Saturday, November 09, 2013

Jeremiah 51:41 and Paronomasia (Beitzel)

"How is Sheshach taken? and how is the praise of the whole earth surprised? how is Babylon become an astonishment among the nations?" (Jeremiah 51:41 KJV)

Barry J. Beitzel writes:

"Atbash. Atbash is an oratorical device according to which letters of one or more words, counted from the beginning of the alphabet, are exchanged for corresponding letters counted from the end of the alphabet (e.g.' = t, b = s, etc.). Embedded in Jeremiah's grim oracle of doom directed against Babylon and the king of Babylon (chaps. 50-1) is the enigmatic Sheshak (51:41). Enigmatic, that is, until one recognizes that the letters which comprise the word ssk are actually atbash for bbl, 'Babylon' (cf. 25:26). In this same chapter (v 1), Jeremiah describes the inhabitants of Babylon by means of the otherwise mysterious lb qmywhich, through atbash, becomes ks'dym, 'Chaldeans,' known to have been contemporary inhabitants of the great city."

Atbash is a form of paronomasia. See Beitzel, "Exodus 3:14 and the Divine Name: A Case of Biblical Paronomasia." Trinity Journal 1 NS (1980): 5-20.
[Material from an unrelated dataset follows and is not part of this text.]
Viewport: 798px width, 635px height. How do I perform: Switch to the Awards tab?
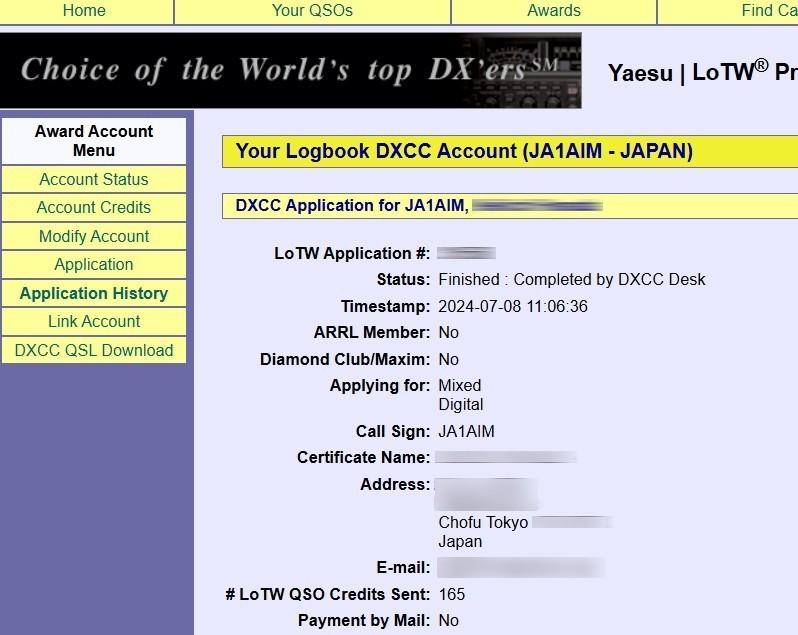[553, 11]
We read the following in John Calvin's commentary on Jeremiah and Lamentations:

"But he calls Babylon here Sheshach, as in Jeremiah 25. Some think it to be there the proper name of a man, and others regard it as the name of a celebrated city in Chaldea. But we see that what they assert is groundless; for this passage puts an end to all controversy, for in the first clause he mentions Sheshach, and in the second, Babylon. That passage also in Jeremiah 25 cannot refer to anything else except to Babylon; for the Prophet said, 'Drink shall all nations of God's cup of fury, and after them the king of Sheshach,' that is, when God has chastised all nations, at length the king of Babylon shall have his turn. But in this place the Prophet clearly shows that Sheshach can be nothing else than Babylon. The name is indeed formed by inverting the alphabet."